2006-07-11
Why nofollow
is useful and important
No less a person than Google's Matt Cutts
recently spoke up about herding Googlebot and
more or less recommend using the noindex
meta tag on pages instead of
nofollow
on links to them (on the grounds that it's more of a sure
thing to mark pages noindex than to make sure that all links are marked
nofollow).
I must respectfully disagree with this, because in one important
respect meta noindex
isn't good enough. The big thing that nofollow
does that meta noindex
can't do is that it makes good web spiders not fetch the target page at all. Which means
that you didn't have to send it, and for dynamic pages that you
didn't have to generate it.
(This is especially important for heavily dynamic websites that have a lot of automatically generated index pages of various sorts.)
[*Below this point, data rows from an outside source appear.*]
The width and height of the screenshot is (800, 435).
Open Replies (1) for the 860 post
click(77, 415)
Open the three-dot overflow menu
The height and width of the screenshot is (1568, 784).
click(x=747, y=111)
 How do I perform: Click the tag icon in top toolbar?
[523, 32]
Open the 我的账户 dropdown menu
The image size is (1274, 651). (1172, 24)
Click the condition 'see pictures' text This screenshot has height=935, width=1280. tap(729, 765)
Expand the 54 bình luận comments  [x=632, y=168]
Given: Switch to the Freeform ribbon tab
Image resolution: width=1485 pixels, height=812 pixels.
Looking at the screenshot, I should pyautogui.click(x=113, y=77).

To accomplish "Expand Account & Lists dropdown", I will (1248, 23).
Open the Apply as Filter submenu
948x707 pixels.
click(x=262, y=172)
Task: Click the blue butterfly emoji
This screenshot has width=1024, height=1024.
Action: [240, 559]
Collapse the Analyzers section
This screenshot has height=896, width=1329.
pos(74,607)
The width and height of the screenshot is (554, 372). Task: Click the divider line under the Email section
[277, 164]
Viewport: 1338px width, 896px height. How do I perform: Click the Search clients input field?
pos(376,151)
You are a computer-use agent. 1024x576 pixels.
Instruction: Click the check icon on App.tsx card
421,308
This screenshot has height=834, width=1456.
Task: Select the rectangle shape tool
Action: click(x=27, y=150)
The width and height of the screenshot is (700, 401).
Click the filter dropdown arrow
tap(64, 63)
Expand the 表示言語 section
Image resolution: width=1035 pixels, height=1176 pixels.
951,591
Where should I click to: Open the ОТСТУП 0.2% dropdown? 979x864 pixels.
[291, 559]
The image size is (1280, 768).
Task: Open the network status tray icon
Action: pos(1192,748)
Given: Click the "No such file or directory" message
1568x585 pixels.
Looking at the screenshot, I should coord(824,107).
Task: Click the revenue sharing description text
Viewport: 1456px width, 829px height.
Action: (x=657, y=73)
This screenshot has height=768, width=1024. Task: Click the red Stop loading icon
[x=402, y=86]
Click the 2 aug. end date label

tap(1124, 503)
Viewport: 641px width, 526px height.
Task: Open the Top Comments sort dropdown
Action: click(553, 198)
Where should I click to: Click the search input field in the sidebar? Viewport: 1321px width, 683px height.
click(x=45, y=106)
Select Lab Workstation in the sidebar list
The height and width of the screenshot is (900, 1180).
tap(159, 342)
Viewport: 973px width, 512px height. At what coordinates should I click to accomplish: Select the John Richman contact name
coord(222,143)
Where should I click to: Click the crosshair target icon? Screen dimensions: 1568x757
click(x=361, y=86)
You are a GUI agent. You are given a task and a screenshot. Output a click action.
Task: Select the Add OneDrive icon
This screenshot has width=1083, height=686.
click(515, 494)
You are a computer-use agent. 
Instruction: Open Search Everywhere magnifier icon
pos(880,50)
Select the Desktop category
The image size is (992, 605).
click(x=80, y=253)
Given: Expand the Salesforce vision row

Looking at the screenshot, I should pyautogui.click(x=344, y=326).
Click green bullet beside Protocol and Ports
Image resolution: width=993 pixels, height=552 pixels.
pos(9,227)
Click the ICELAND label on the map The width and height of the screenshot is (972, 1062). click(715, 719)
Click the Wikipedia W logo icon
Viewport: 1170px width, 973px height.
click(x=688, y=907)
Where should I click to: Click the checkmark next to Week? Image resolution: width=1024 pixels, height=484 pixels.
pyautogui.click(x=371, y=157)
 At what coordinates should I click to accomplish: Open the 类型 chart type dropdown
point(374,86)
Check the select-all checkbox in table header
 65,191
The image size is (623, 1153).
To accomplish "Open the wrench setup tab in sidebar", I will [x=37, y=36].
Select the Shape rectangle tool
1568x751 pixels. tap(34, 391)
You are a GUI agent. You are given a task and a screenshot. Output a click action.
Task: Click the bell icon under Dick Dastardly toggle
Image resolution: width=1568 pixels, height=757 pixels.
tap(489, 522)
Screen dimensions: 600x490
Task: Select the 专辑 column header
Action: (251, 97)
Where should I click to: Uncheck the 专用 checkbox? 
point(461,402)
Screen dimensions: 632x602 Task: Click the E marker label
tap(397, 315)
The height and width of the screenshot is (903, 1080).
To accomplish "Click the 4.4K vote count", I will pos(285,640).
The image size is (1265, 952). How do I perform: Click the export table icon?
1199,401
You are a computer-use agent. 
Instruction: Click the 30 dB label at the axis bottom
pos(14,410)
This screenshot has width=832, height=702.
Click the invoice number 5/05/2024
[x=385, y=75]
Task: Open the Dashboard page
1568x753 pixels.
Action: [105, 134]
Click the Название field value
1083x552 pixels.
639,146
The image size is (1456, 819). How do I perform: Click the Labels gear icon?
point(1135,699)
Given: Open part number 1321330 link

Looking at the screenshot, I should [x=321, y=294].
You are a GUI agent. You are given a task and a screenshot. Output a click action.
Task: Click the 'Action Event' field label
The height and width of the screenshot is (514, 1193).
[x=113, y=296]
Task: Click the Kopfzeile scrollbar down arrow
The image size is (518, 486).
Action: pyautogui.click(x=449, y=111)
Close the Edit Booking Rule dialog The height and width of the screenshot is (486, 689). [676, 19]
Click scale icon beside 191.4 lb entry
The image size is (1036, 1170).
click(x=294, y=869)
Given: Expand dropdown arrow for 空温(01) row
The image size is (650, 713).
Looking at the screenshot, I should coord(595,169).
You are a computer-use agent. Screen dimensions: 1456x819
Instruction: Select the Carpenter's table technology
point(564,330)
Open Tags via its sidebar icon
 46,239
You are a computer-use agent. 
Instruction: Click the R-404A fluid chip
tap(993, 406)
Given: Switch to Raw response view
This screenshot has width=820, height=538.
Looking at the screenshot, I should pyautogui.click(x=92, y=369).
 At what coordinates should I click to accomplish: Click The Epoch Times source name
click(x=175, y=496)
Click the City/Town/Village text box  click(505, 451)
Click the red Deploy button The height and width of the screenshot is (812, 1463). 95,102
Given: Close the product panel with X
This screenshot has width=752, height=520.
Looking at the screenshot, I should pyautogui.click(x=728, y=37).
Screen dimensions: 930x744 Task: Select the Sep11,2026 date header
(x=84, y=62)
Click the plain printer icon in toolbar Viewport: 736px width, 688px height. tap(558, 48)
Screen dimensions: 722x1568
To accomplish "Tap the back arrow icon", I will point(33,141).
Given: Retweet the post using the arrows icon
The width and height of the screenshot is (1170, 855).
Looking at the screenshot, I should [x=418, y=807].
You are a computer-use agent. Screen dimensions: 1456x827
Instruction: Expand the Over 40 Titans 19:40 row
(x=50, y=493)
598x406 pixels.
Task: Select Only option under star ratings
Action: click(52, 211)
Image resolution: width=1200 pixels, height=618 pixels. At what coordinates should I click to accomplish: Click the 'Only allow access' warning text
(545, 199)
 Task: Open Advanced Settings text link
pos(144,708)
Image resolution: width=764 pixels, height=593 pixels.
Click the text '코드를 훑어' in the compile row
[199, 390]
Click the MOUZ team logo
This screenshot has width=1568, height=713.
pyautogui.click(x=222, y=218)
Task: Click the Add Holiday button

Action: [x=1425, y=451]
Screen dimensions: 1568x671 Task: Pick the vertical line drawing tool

I really don't want to be burning my CPU cycles to generate pages
that web spiders will just throw away again; frankly, it's annoying
as well as wasteful. This is a good part of why I am so twitchy about
spiders respecting nofollow
.
(In fact I care more about this than about helping Google reduce
redundancy in their indexes, which is one reason why WanderingThoughts
has lots of nofollow
but no meta noindex
. Plus, getting good
indexing for a blog-oid thing is much harder than just sprinkling some
noindex
magic over bits.)
Sidebar: why not robots.txt
?
In theory, robots.txt
is supposed to be the way to tell web spiders to
avoid URLs entirely. However, there are two problems with in practice.
First, the format itself is inadequate for anything except blocking
entire directory hierarchies. Second, it's the wrong place; the only
thing that really knows whether a page should be spidered is the thing
generating the page.